The movie's central conflict, which is also Stark's internal one, has to do with the ambiguity inherent in waging war. Once he's devoted his life to the creation of ever-more-sophisticated killing machines, how's a billionaire industrialist-turned-superhero to know who's on whose side, whom to arm and whom to disarm, whom to kill and whom to save? Like those '50s monster movies that played out cultural fears of the atomic bomb, Iron Man explores these questions and disavows them at the same time. In one scene, the Iron Man confronts a group of Afghan villagers, unable to distinguish the civilians from the combatants. At once a Terminator-style readout appears on the inside of his mask, clearly labeling each civilian, and with surgical precision, he takes out all the bad guys, leaving the grateful good guys standing. It's a clever and viscerally satisfying gag that got a round of applause at the screening I attended—but it left me with a bitter aftertaste that lasted for the rest of the movie. How much collateral damage have we inflicted by trusting just such "smart" weapons to make moral decisions for their users?

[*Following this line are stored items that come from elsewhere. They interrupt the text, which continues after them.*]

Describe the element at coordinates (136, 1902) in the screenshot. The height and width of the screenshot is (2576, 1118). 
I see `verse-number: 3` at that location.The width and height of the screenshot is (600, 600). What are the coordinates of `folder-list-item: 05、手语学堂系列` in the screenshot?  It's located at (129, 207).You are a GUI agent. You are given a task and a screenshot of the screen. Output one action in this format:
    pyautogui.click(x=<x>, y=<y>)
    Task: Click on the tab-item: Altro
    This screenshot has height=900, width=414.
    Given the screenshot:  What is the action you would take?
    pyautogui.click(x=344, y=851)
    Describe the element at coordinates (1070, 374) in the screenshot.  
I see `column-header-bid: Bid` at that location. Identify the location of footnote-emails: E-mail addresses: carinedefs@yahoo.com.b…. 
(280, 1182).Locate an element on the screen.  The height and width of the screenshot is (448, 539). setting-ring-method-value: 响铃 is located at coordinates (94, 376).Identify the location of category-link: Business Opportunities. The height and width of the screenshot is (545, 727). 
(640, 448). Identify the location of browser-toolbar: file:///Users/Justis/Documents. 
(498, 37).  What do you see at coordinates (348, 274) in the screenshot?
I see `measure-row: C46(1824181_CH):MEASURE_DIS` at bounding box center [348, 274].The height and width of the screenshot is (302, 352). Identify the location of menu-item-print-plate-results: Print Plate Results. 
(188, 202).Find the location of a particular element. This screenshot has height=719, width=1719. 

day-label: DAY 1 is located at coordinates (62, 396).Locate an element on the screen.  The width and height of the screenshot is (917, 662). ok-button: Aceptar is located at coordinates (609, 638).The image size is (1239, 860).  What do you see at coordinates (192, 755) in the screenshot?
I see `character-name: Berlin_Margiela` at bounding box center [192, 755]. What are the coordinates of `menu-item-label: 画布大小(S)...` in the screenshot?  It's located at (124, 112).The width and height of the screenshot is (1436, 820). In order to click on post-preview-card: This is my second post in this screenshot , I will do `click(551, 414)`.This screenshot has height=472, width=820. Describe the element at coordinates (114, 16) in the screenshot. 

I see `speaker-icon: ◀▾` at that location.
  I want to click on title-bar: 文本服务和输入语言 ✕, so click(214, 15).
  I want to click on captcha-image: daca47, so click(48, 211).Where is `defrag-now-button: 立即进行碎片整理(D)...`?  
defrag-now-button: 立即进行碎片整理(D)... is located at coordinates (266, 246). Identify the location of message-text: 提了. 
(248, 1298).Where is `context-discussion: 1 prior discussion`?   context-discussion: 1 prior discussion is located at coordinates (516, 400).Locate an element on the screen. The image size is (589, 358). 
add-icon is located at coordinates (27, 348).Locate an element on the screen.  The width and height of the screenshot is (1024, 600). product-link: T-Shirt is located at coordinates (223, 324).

Iron Man doesn't want you to dwell on such things for too long, and Jon Favreau's crisp, bouncy direction makes it easy to avoid doing so. Besides Downey's soulful, mercurial, performance, there's Gwyneth Paltrow as his faithful girl Friday, Pepper Potts—not the most inspiring of feminist role models, but Paltrow plays it straight and smart, and looks sensational in red hair and little black dresses. Jeff Bridges is weirdly but perfectly cast as Obadiah Stane: Laconic and affable to the end, he's The Dude gone over to the dark side. Terrence Howard gets a dull Dudley Do-Right part as Tony's Army liaison, but one scene makes it clear that he's looking forward to suiting up in future installments.
Like Tony Stark, Iron Man the movie has a maddening way of hiding its light (Downey) under a bushel—actually bushels and bushels—of special effects. During the action sequences (especially the disappointing final one, a face-off between Stark's Iron Man and Stane's Iron Monger), this movie could be any expensive summer blockbuster, with exploding tanks and bisected city buses and faceless mega-robots duking it out on rooftops. But when it's idling in neutral, and we're watching Stark putter in his workshop or seduce unsuspecting journalists, Iron Man abounds in that rarest of superpowers: charm.